FW: [torqueusers] p4_error: interrupt SIGx: 15

Samir Khanal skhanal at bgsu.edu
Fri Feb 20 14:54:12 MST 2009


Hi Gus
i ran into another problem

I am able to run the examples with
mpiexec -n 8 hostname

[skhanal at comet ~]$ mpicxx -L/home/skhanal/bgtw/lib -lbgtw bgtwTorusTest.cpp -o Torus
but when i submitted a program to PBS with this script
-------------------
#PBS -l walltime=1:00:00
#PBS -N my_job
#PBS -j oe
#PBS -l nodes=6:ppn=4
echo `hostname`
echo Directory is `pwd`
echo This job is running on following Processors
echo `cat $PBS_NODEFILE`
export LD_LIBRARY_PATH=/home/skhanal/bgtw/lib:$LD_LIBRARY_PATH
export PATH=/home/skhanal/mpich2/bin:$PATH
mpdboot -f mpd.hosts -n 7
time mpiexec -n  2 ./Torus
---------------
I got the following  output

--------------
compute-0-5.local
Directory is /home/skhanal
This job is running on following Processors
compute-0-5 compute-0-5 compute-0-5 compute-0-5 compute-0-4 compute-0-4 compute-0-4 compute-0-4 compute-0-3 compute-0-3 compute-0-3 compute-0-3 compute-0-2 compute-0-2 compute-0-2 compute-0-2 compute-0-1 compute-0-1 compute-0-1 compute-0-1 compute-0-0 compute-0-0 compute-0-0 compute-0-0
Fatal error in MPI_Comm_size: Invalid communica
________________________________________
From: Samir Khanal
Sent: Friday, February 20, 2009 3:13 PM
To: Gus Correa
Subject: RE: [torqueusers] p4_error: interrupt SIGx: 15tor, error stack:
MPI_Comm_size(112): MPI_Comm_size(comm=0x5b, size=0x7fff3ba06a7c) failed
MPI_Comm_size(70).: Invalid communicatorFatal error in MPI_Comm_size: Invalid communicator, error stack:
MPI_Comm_size(112): MPI_Comm_size(comm=0x5b, size=0x7fffebaa0ccc) failed
MPI_Comm_size(70).: Invalid communicatorrank 1 in job 1  compute-0-5.local_48777   caused collective abort of all ranks
  exit status of rank 1: killed by signal 9
---------------
My mpd.hosts output looks like

compute-0-0:4
compute-0-1:4
compute-0-2:4
compute-0-3:4
compute-0-4:4
compute-0-5:4
comet.cs.bgsu.edu:8
~
when i do mpiexec -n 1 ./Torus  it works.


Thanks
Samir
________________________________________
From: Gus Correa [gus at ldeo.columbia.edu]
Sent: Friday, February 20, 2009 1:12 PM
To: Samir Khanal
Subject: Re: [torqueusers] p4_error: interrupt SIGx: 15

Hi Samir

You are welcome.

Not really my business, but you may consider to
experiment with OpenMPI also.
It is very easy to build (great README file, excellent FAQ).
It can be built with support
for Torque or SGE, for Ethernet (TCP/IP), Myrinet (GM or MX),
and Infiniband on the same build,
and is a lot more flexible than MPICH2 in
many ways.
The runtime environment,
for instance, is much more rich than in MPICH2.

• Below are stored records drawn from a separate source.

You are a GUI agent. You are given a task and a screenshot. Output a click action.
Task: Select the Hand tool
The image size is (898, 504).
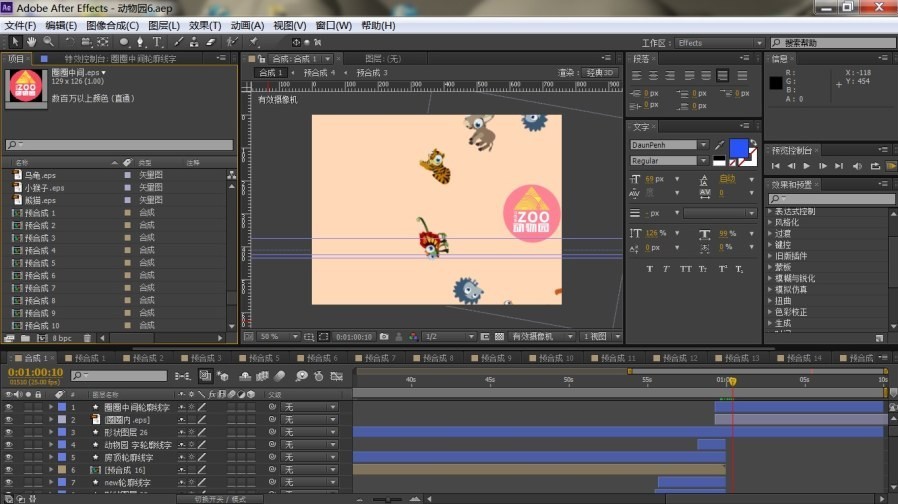(x=32, y=42)
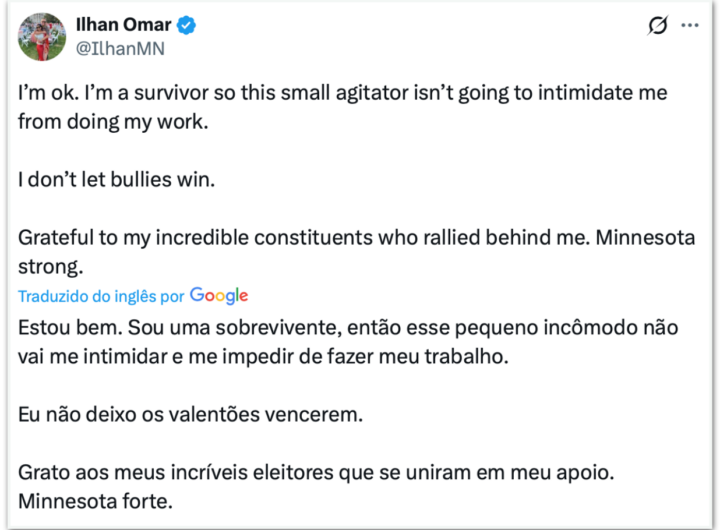Click the Google logo
The image size is (720, 530).
coord(219,296)
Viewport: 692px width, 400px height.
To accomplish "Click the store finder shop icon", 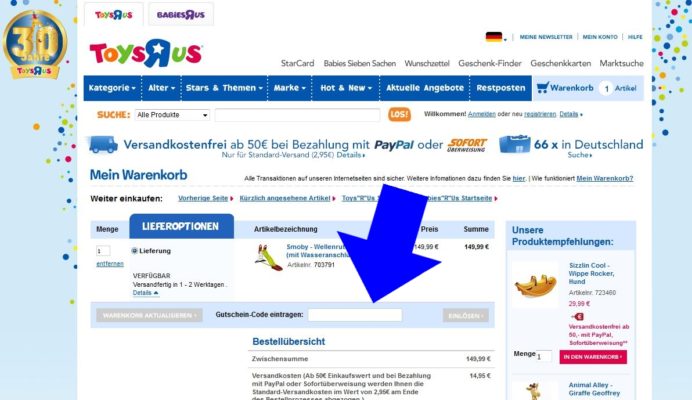I will pyautogui.click(x=515, y=144).
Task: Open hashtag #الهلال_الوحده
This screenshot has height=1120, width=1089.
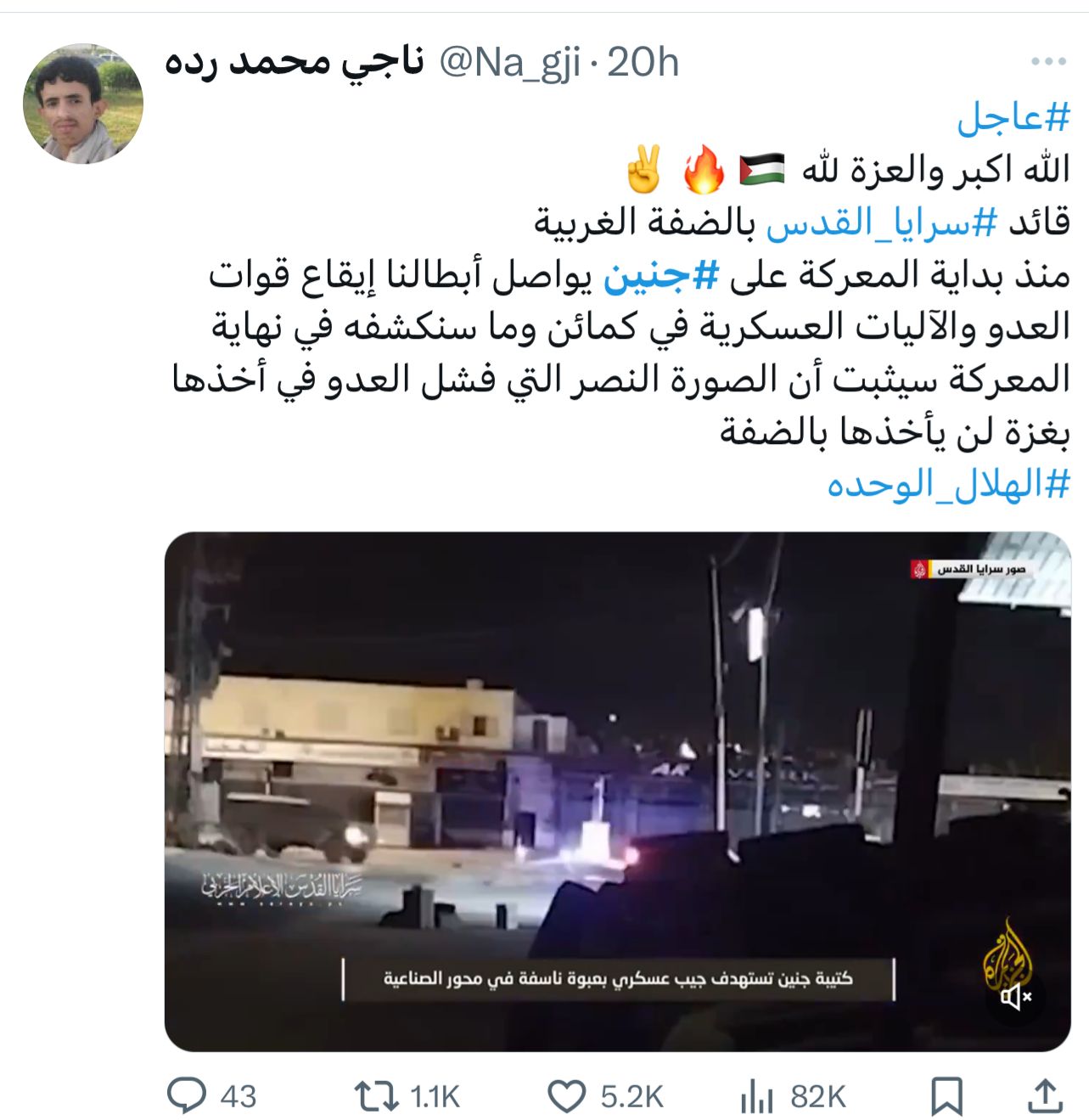Action: click(x=948, y=484)
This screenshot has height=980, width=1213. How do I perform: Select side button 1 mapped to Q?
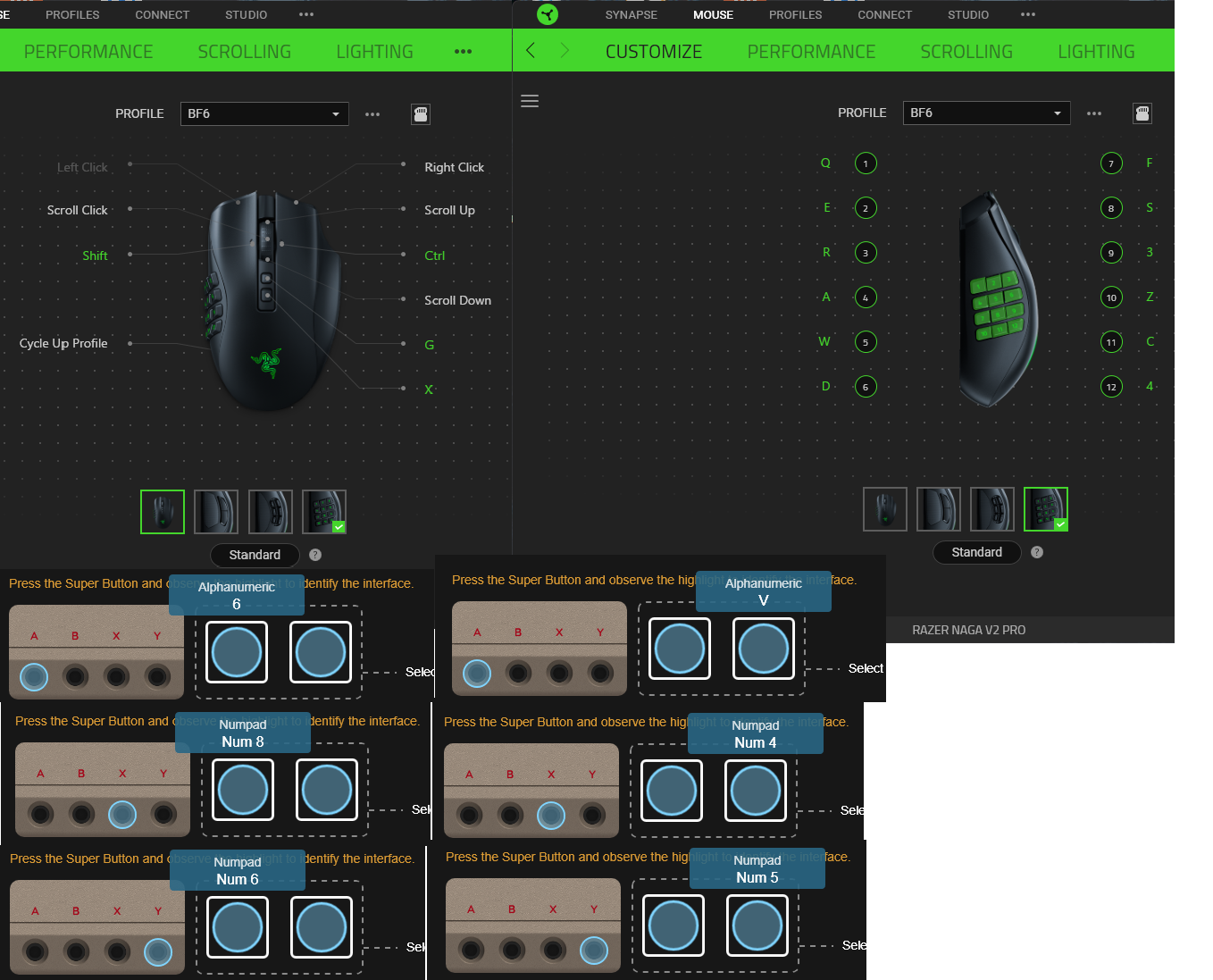[865, 163]
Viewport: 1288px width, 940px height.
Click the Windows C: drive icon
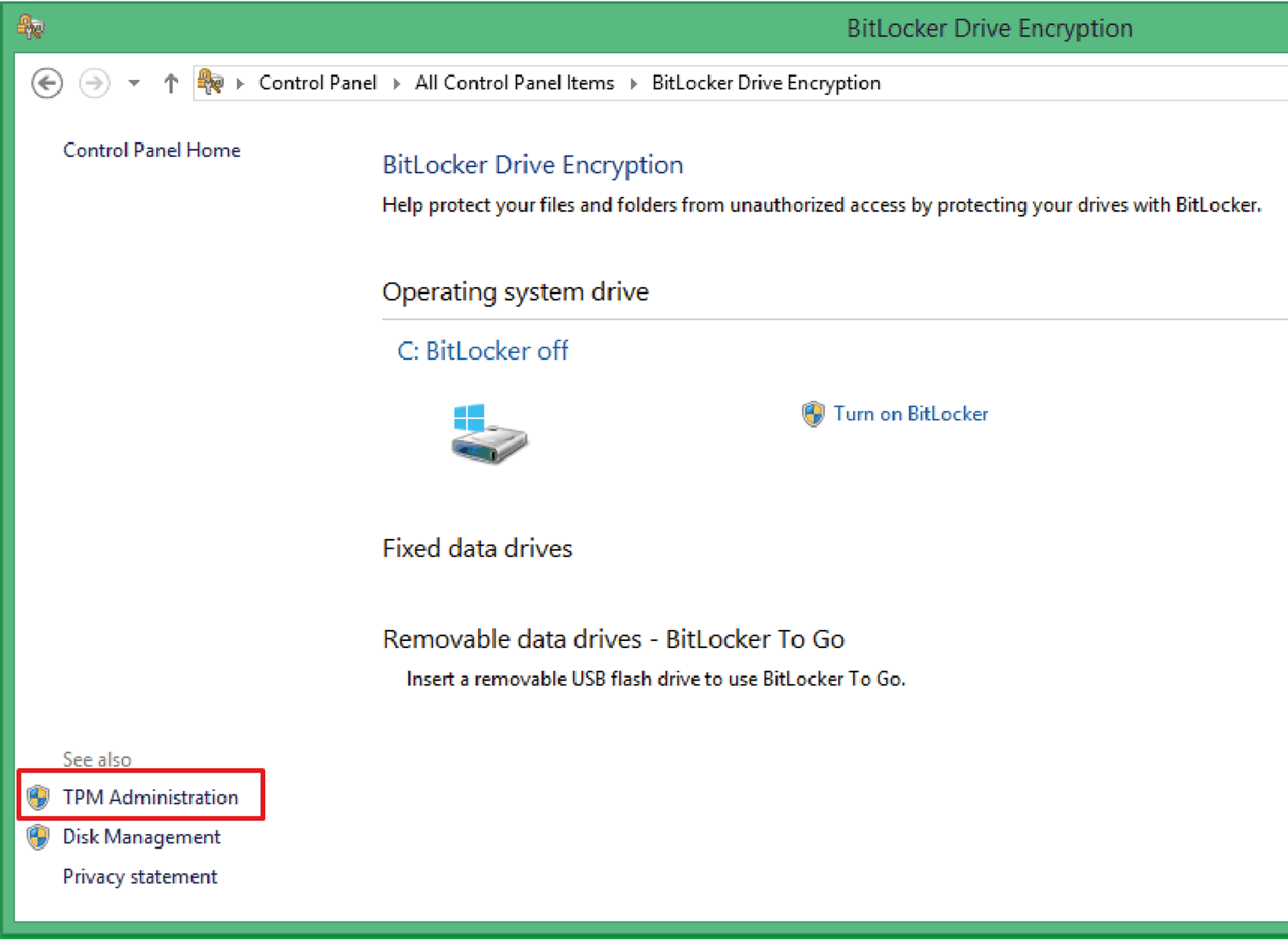pyautogui.click(x=489, y=434)
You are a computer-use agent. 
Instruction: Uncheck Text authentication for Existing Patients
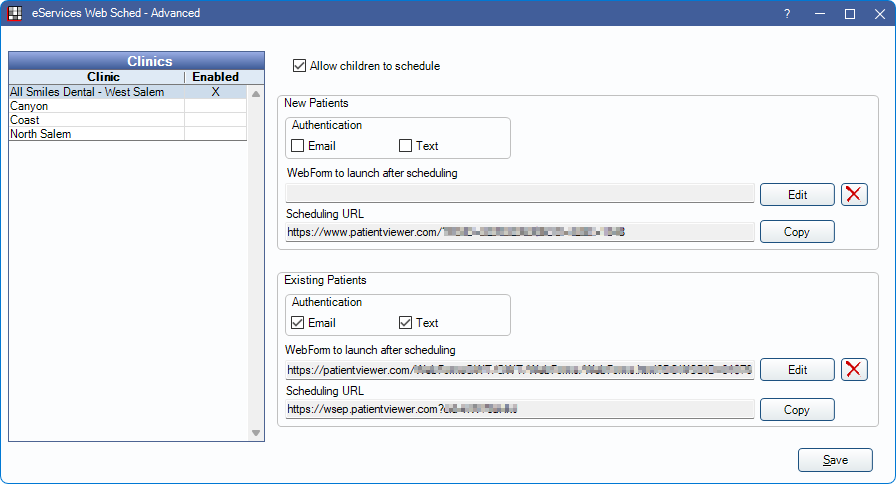click(x=405, y=323)
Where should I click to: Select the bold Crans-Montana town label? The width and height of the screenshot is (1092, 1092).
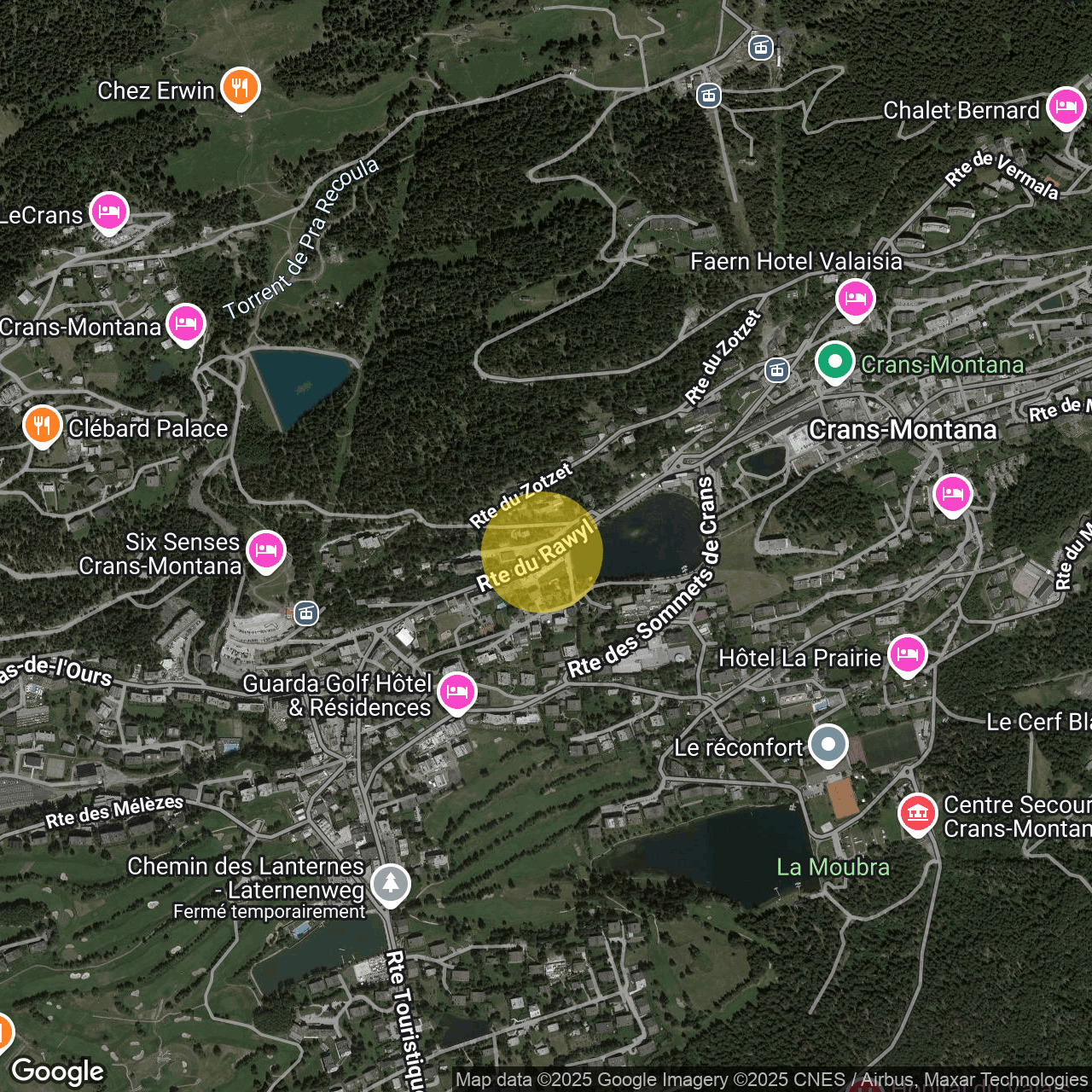pos(903,429)
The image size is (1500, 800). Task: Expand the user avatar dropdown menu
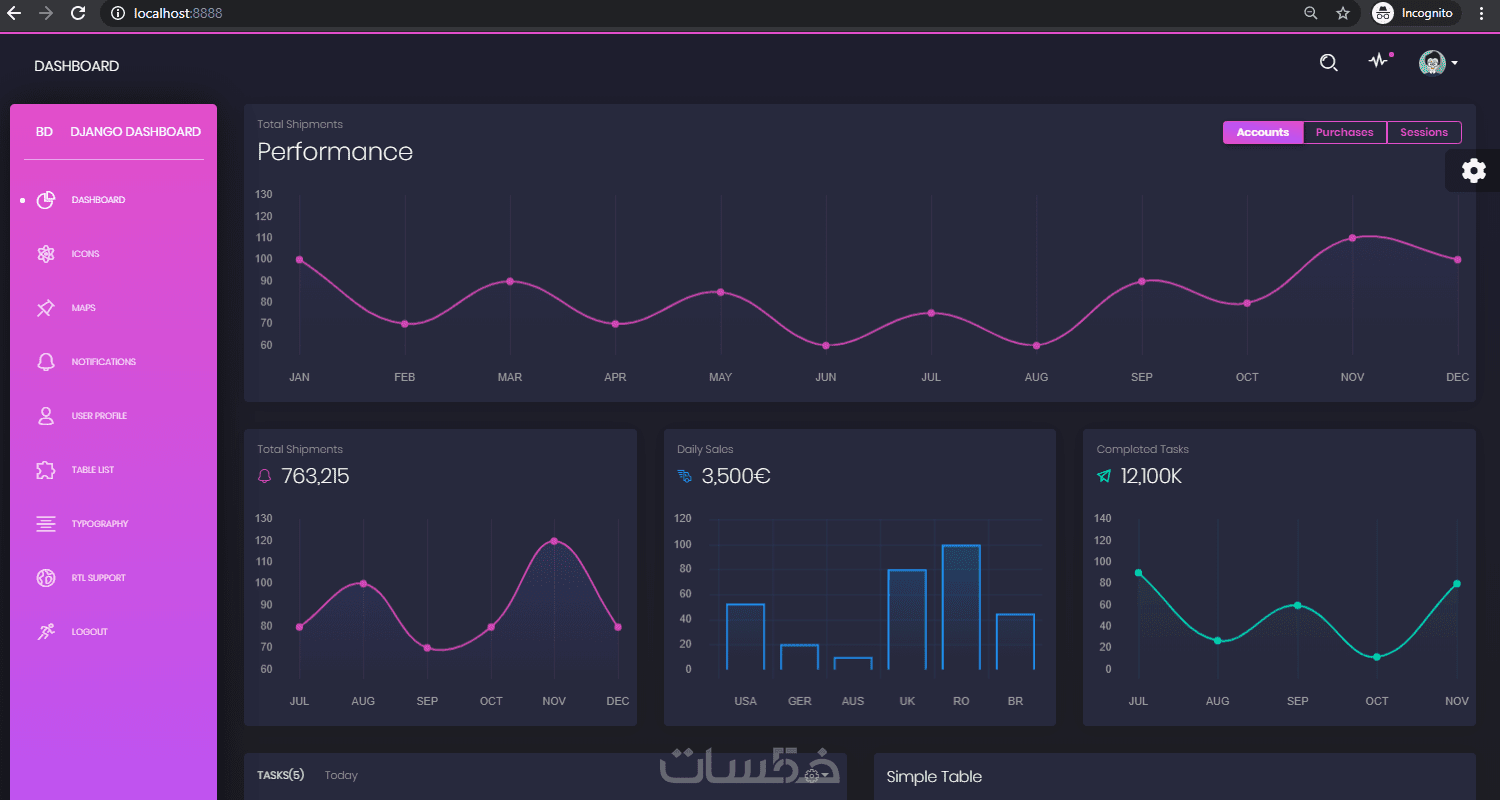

Rocks has OpenMPI as a default but it is built only with gcc
(maybe gfortran in Rocks 5.1, but I have Rocks 4.3).
However, I built OpenMPI from scracth to get Torque and
Fortran support (different builds for PGI and Intel).
It took no time to do it.

OpenMPI+Torque give you much finer control over jobs.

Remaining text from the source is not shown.